## Aim of the task
Each record should be returned exactly as it is written.
#### Information supplied
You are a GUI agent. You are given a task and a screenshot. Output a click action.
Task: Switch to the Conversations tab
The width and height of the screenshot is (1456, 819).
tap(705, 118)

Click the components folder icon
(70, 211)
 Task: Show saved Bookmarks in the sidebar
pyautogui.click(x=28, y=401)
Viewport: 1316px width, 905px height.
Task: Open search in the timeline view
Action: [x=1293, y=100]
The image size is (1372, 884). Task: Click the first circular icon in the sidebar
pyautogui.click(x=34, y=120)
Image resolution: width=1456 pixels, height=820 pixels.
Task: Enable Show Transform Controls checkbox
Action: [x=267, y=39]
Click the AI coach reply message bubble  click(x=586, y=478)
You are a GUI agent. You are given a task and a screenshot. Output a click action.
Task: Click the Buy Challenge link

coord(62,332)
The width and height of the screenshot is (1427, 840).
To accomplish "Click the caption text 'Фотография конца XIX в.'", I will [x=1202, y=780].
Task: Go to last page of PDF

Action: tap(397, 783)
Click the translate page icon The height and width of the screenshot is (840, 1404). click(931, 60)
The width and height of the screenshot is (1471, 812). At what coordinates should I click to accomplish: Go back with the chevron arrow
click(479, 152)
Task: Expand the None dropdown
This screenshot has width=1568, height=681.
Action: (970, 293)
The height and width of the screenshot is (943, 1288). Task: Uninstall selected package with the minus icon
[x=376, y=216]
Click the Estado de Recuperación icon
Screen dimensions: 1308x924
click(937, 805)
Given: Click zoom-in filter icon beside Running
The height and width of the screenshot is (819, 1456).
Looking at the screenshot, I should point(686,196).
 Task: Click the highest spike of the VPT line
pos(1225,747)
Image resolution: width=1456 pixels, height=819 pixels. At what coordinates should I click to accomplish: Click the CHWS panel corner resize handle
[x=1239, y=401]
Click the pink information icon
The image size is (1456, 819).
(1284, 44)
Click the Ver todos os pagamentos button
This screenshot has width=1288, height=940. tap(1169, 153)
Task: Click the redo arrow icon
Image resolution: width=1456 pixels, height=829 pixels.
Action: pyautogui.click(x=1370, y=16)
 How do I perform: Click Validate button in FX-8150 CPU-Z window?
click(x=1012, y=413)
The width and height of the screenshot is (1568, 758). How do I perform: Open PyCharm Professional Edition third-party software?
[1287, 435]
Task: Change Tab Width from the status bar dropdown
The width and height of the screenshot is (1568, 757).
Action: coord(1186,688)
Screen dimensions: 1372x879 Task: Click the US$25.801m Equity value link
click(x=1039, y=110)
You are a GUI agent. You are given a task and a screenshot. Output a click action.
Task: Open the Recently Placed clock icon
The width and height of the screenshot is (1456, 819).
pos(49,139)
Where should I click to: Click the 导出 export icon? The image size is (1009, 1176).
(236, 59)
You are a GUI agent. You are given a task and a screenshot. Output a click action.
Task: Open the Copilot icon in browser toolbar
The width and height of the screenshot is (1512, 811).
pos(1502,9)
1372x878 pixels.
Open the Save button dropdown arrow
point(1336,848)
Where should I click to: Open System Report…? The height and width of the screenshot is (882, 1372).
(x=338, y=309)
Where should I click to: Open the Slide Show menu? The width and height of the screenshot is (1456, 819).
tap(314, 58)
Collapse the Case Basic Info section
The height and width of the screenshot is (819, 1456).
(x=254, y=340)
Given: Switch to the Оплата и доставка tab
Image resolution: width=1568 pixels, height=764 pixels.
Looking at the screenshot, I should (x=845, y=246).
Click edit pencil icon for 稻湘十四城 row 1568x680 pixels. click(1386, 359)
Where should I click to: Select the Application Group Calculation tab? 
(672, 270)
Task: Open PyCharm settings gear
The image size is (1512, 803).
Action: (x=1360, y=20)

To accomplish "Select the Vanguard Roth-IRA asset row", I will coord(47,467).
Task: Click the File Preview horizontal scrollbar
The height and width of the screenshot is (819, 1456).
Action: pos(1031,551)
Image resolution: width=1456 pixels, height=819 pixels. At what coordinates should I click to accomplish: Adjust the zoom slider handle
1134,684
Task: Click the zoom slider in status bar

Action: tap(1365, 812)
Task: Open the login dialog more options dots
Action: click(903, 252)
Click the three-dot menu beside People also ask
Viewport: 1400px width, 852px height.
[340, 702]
########
## Answer to the exercise
You are a GUI agent. You are given a task and a screenshot. Output a click action.
Task: Switch to the Conversations tab
The width and height of the screenshot is (1456, 819).
tap(705, 118)

Click the components folder icon
(70, 211)
 Task: Show saved Bookmarks in the sidebar
pyautogui.click(x=28, y=401)
Viewport: 1316px width, 905px height.
Task: Open search in the timeline view
Action: [x=1293, y=100]
The image size is (1372, 884). Task: Click the first circular icon in the sidebar
pyautogui.click(x=34, y=120)
Image resolution: width=1456 pixels, height=820 pixels.
Task: Enable Show Transform Controls checkbox
Action: [x=267, y=39]
Click the AI coach reply message bubble  click(x=586, y=478)
You are a GUI agent. You are given a task and a screenshot. Output a click action.
Task: Click the Buy Challenge link

coord(62,332)
The width and height of the screenshot is (1427, 840).
To accomplish "Click the caption text 'Фотография конца XIX в.'", I will [x=1202, y=780].
Task: Go to last page of PDF

Action: tap(397, 783)
Click the translate page icon The height and width of the screenshot is (840, 1404). click(931, 60)
The width and height of the screenshot is (1471, 812). At what coordinates should I click to accomplish: Go back with the chevron arrow
click(479, 152)
Task: Expand the None dropdown
This screenshot has width=1568, height=681.
Action: (970, 293)
The height and width of the screenshot is (943, 1288). Task: Uninstall selected package with the minus icon
[x=376, y=216]
Click the Estado de Recuperación icon
Screen dimensions: 1308x924
click(937, 805)
Given: Click zoom-in filter icon beside Running
The height and width of the screenshot is (819, 1456).
Looking at the screenshot, I should point(686,196).
 Task: Click the highest spike of the VPT line
pos(1225,747)
Image resolution: width=1456 pixels, height=819 pixels. At what coordinates should I click to accomplish: Click the CHWS panel corner resize handle
[x=1239, y=401]
Click the pink information icon
The image size is (1456, 819).
(1284, 44)
Click the Ver todos os pagamentos button
This screenshot has width=1288, height=940. tap(1169, 153)
Task: Click the redo arrow icon
Image resolution: width=1456 pixels, height=829 pixels.
Action: pyautogui.click(x=1370, y=16)
 How do I perform: Click Validate button in FX-8150 CPU-Z window?
click(x=1012, y=413)
The width and height of the screenshot is (1568, 758). How do I perform: Open PyCharm Professional Edition third-party software?
[1287, 435]
Task: Change Tab Width from the status bar dropdown
The width and height of the screenshot is (1568, 757).
Action: coord(1186,688)
Screen dimensions: 1372x879 Task: Click the US$25.801m Equity value link
click(x=1039, y=110)
You are a GUI agent. You are given a task and a screenshot. Output a click action.
Task: Open the Recently Placed clock icon
The width and height of the screenshot is (1456, 819).
pos(49,139)
Where should I click to: Click the 导出 export icon? The image size is (1009, 1176).
(236, 59)
You are a GUI agent. You are given a task and a screenshot. Output a click action.
Task: Open the Copilot icon in browser toolbar
The width and height of the screenshot is (1512, 811).
pos(1502,9)
1372x878 pixels.
Open the Save button dropdown arrow
point(1336,848)
Where should I click to: Open System Report…? The height and width of the screenshot is (882, 1372).
(x=338, y=309)
Where should I click to: Open the Slide Show menu? The width and height of the screenshot is (1456, 819).
tap(314, 58)
Collapse the Case Basic Info section
The height and width of the screenshot is (819, 1456).
(x=254, y=340)
Given: Switch to the Оплата и доставка tab
Image resolution: width=1568 pixels, height=764 pixels.
Looking at the screenshot, I should (x=845, y=246).
Click edit pencil icon for 稻湘十四城 row 1568x680 pixels. click(1386, 359)
Where should I click to: Select the Application Group Calculation tab? 
(672, 270)
Task: Open PyCharm settings gear
The image size is (1512, 803).
Action: (x=1360, y=20)

To accomplish "Select the Vanguard Roth-IRA asset row", I will coord(47,467).
Task: Click the File Preview horizontal scrollbar
The height and width of the screenshot is (819, 1456).
Action: pos(1031,551)
Image resolution: width=1456 pixels, height=819 pixels. At what coordinates should I click to accomplish: Adjust the zoom slider handle
1134,684
Task: Click the zoom slider in status bar

Action: tap(1365, 812)
Task: Open the login dialog more options dots
Action: click(903, 252)
Click the three-dot menu beside People also ask
Viewport: 1400px width, 852px height.
[340, 702]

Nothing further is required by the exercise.